→ Problem:
Copy exactly the last part of the entries, starting from the line with "[Facebook] (327, 20)" and including the final line.

→ Available records:
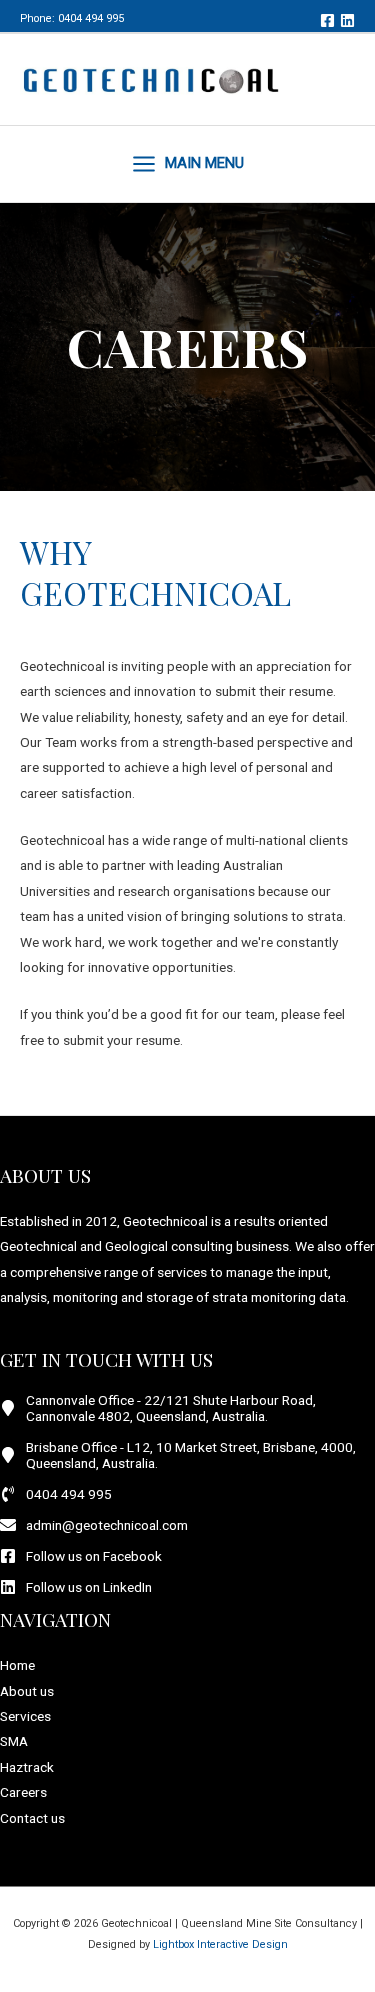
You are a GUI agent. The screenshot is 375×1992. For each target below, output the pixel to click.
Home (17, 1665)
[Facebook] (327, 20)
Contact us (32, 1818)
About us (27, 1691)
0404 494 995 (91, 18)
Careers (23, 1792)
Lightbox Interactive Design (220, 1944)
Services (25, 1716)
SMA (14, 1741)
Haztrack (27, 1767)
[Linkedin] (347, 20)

→ Solution to this exercise:
[Facebook] (327, 20)
Contact us (32, 1818)
About us (27, 1691)
0404 494 995 (91, 18)
Careers (23, 1792)
Lightbox Interactive Design (220, 1944)
Services (25, 1716)
SMA (14, 1741)
Haztrack (27, 1767)
[Linkedin] (347, 20)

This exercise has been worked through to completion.